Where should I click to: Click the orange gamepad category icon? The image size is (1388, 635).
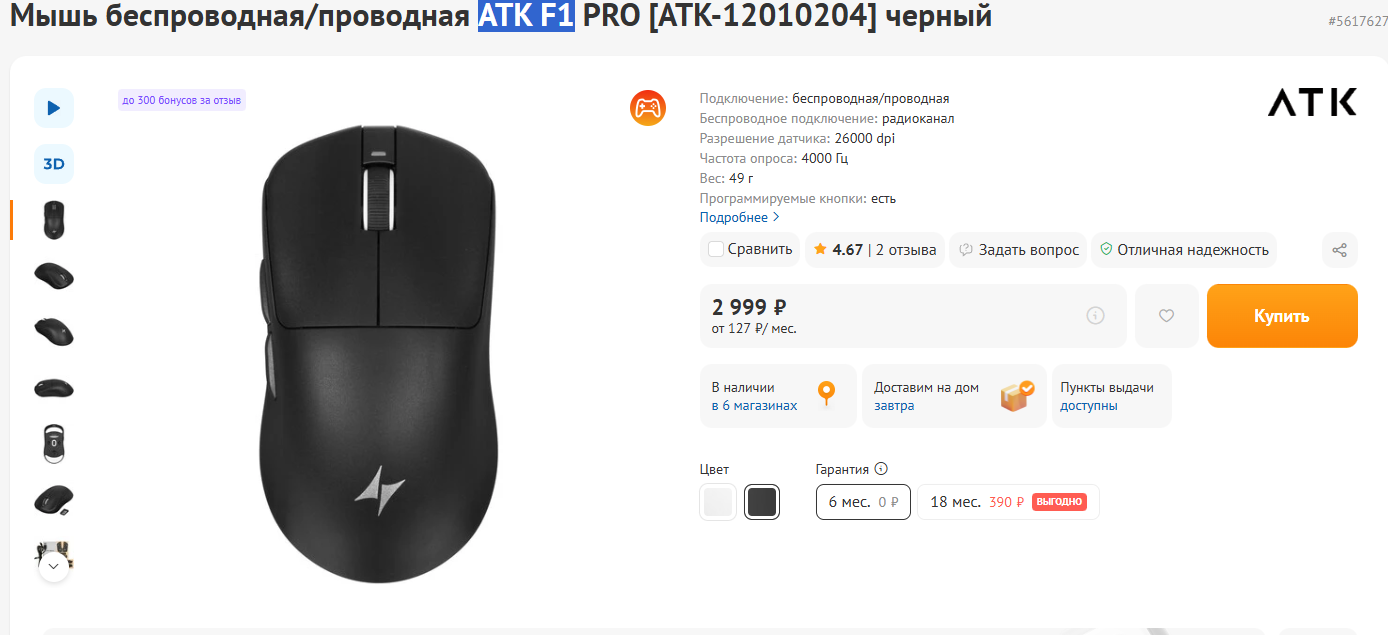(648, 108)
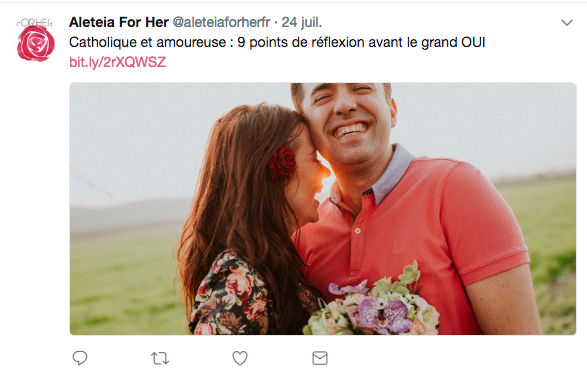Screen dimensions: 587x376
Task: Like the tweet with the heart icon
Action: (240, 358)
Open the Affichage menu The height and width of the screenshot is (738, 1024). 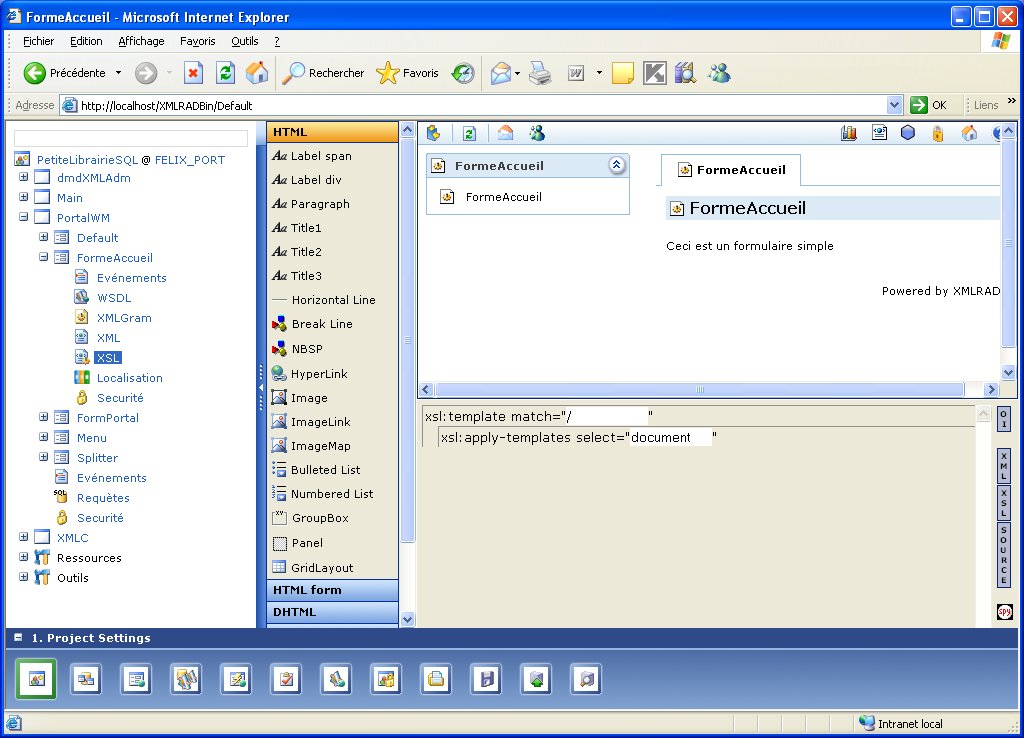pyautogui.click(x=141, y=41)
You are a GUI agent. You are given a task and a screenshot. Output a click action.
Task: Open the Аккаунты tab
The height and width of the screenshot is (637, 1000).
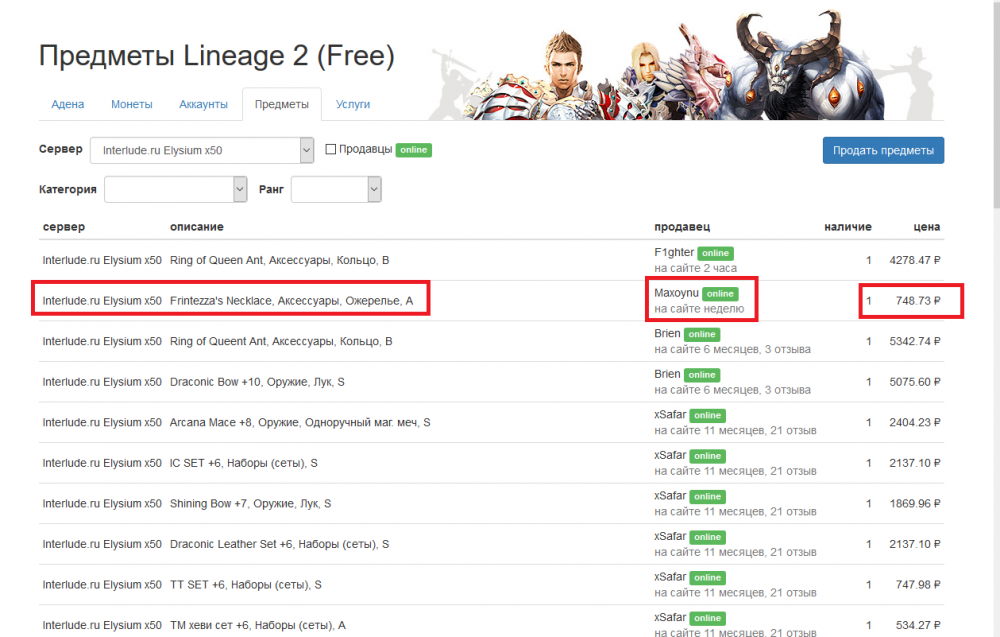[203, 104]
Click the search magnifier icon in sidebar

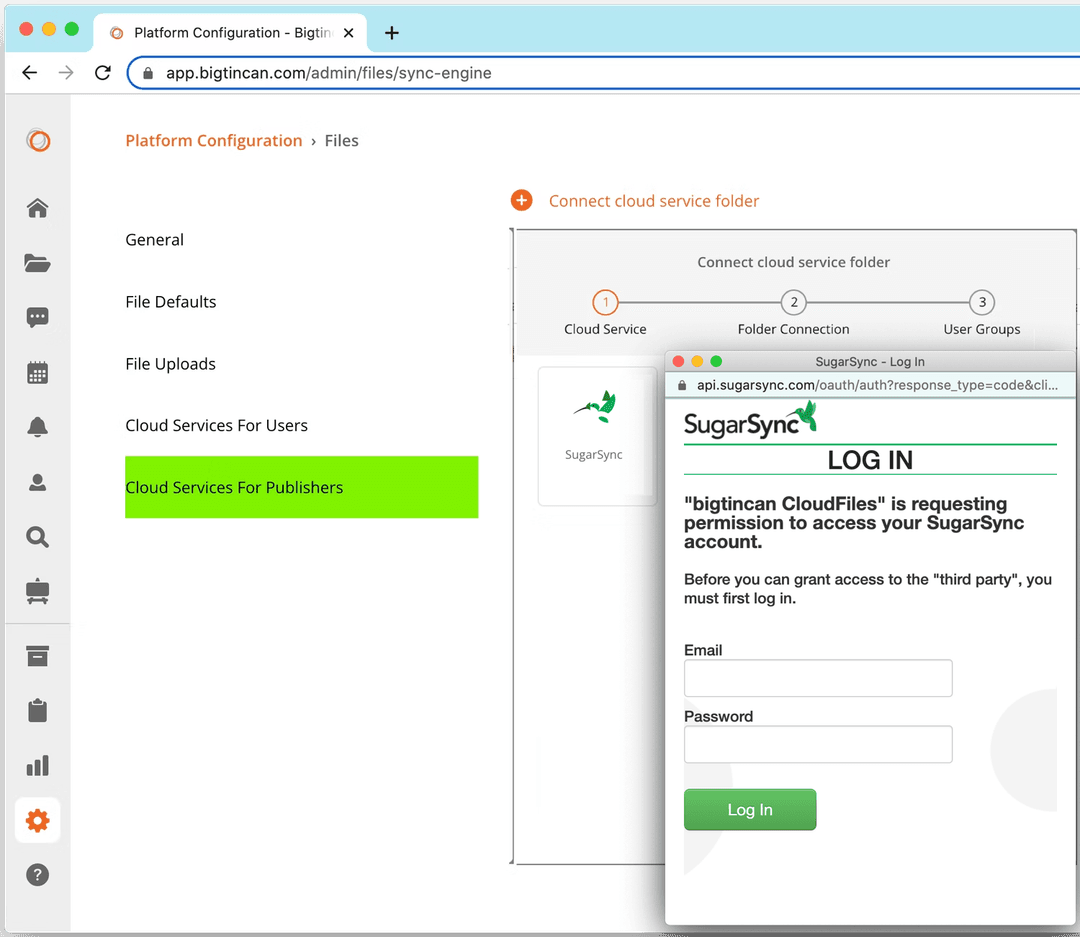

-=-=-

◆ **BRIEF**: Keeping pictures out, repeat exactly the lines from the one containing "The height and width of the screenshot is (637, 1000)." through the end of the listing.

◆ **ANSWER BELOW**:
The height and width of the screenshot is (637, 1000).
[203, 104]
Click the search magnifier icon in sidebar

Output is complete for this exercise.